The recent bullying of a state employee at a public meeting and threats against her family on social media is totally unacceptable. Given the passion, the spread of misinformation, and the tragedy unfolding in West Maui, the frustration and anger may be understandable, but the threats are 100 percent not OK.

Healthy public discourse is fundamental to the existence of a healthy democracy.

Suspending the Sunshine Law in the Gov. Josh Green’s Emergency Proclamation on Housing (EP) essentially kicks the public out of the discussion.

Our democracy needs more public involvement, not less.

Reducing the community’s ability to participate, and saying to them “trust me we’ll do what’s best for you,” is not the answer.

Bypassing state and county legislative processes intended to manage development, and granting decision-making power to a single person, or even a handful of the hand-picked, just adds fuel to fire.

What big business likes to refer as “barriers to development,” exist to protect agricultural, cultural, and environmentally sensitive areas that are irreplaceable. The petitions, the lawsuits, and the concerned citizens filling the room lined up to testify, are there to protect and preserve that which sustains them.

Attempts to take away these protections, whether real or imagined, and take away the process enshrined in law that protects the peoples voice, will unfortunately, inevitably, and unacceptably result in anger and harsh words.

Green and his advisers are now in a position to learn from this and reset the process, or put it aside altogether.

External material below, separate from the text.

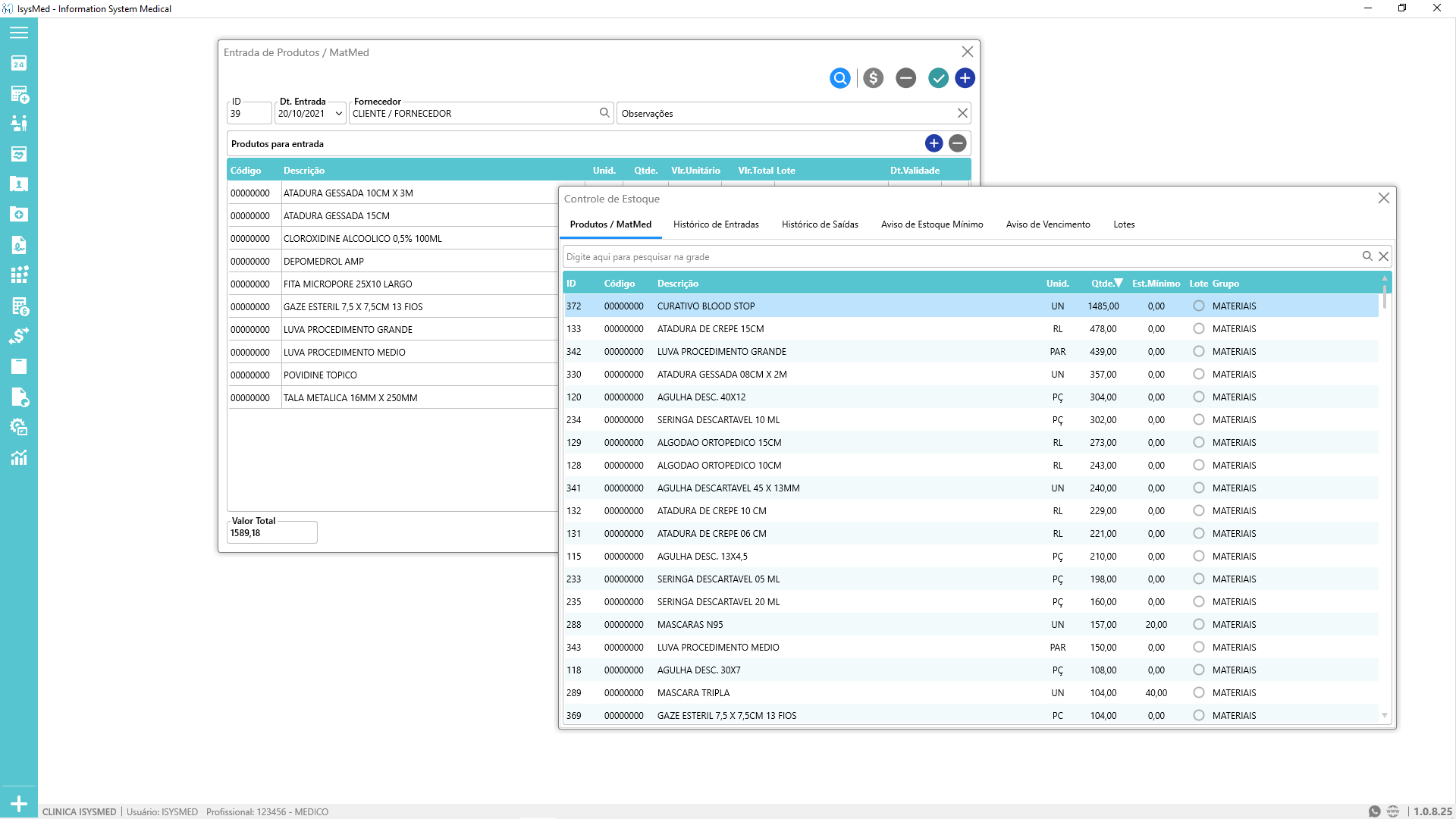This screenshot has width=1456, height=819.
Task: Toggle sort arrow on Qtde. column header
Action: pyautogui.click(x=1118, y=283)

If you believe as I do, that thousands of people living in cars, bushes, doorways, at the side of the road and under bridges, constitute a crisis and true emergency, then that should be the focus. If you believe also the fundamental lack of affordable housing is the core reason people are houseless, then emergency efforts on creating permanently affordable housing must be the clear and unambiguous priority.

Perhaps the place to start is the title. Instead of the Emergency Proclamation Relating to Housing, perhaps insert the words permanently affordable.

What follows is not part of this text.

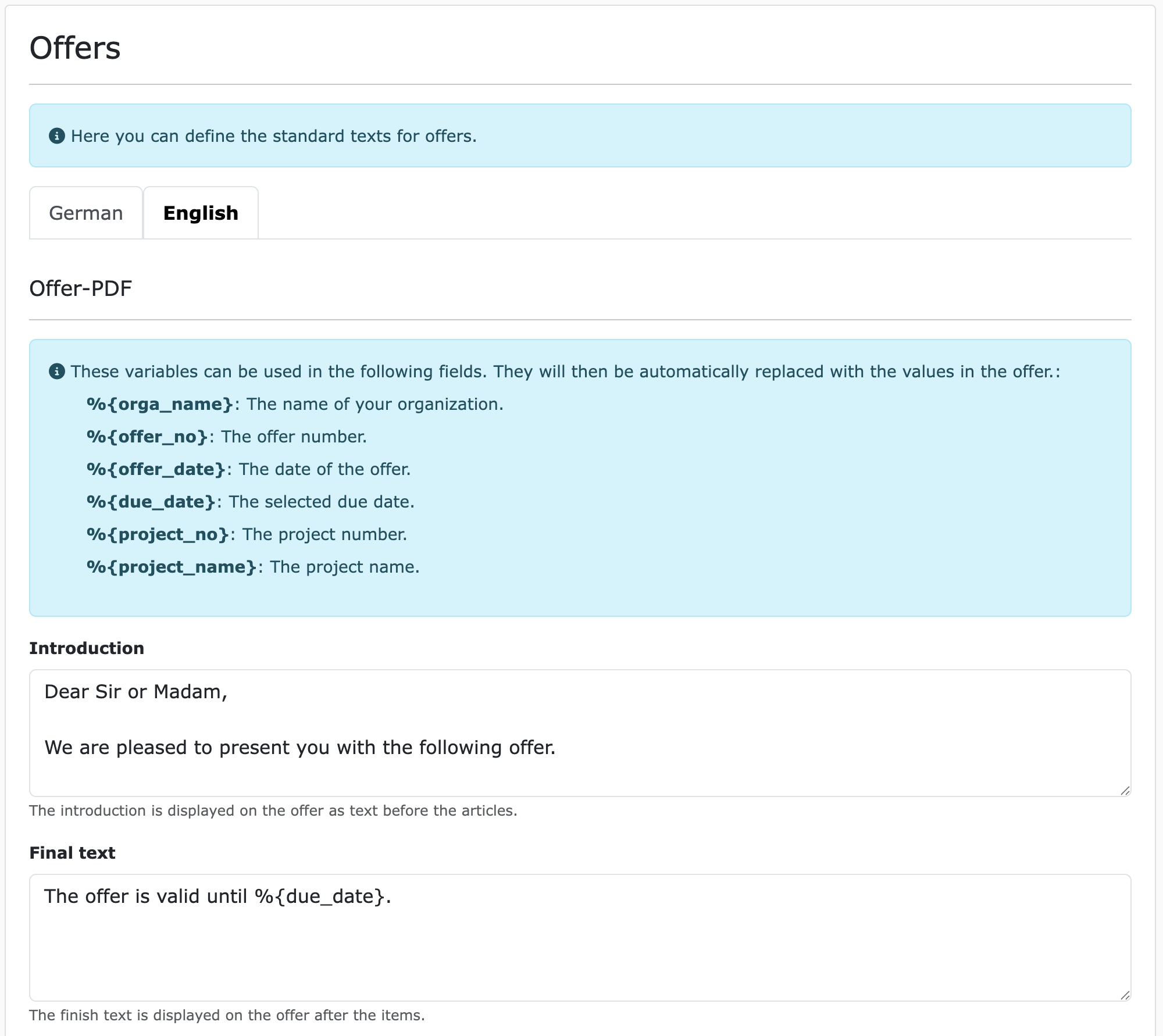Click the info icon in the top banner
This screenshot has height=1036, width=1163.
[x=56, y=135]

With this new clear unambiguous mission in mind, going back to stakeholders and the general public, for more not less input, would also be valuable. If a thorough conversation is conducted many strategies will emerge that don’t require cutting out public protections in order to motivate new large scale development.

According to research published in 2022 by Hawaii Business Magazine: approximately 80,000 homes are likely now sitting empty across the islands. These are vacation homes, vacation rentals, second homes, third or forth homes in some cases, and often just empty apartments (so-called “investor units”). Amending tax policy at both the state and county levels could greatly influence and motivate these property owners to do the right thing and rent out their properties to local residents. We need to tax them until they scream, or until they leave (oh wait most don’t live here anyway), or hopefully they decide to convert to a long term rental.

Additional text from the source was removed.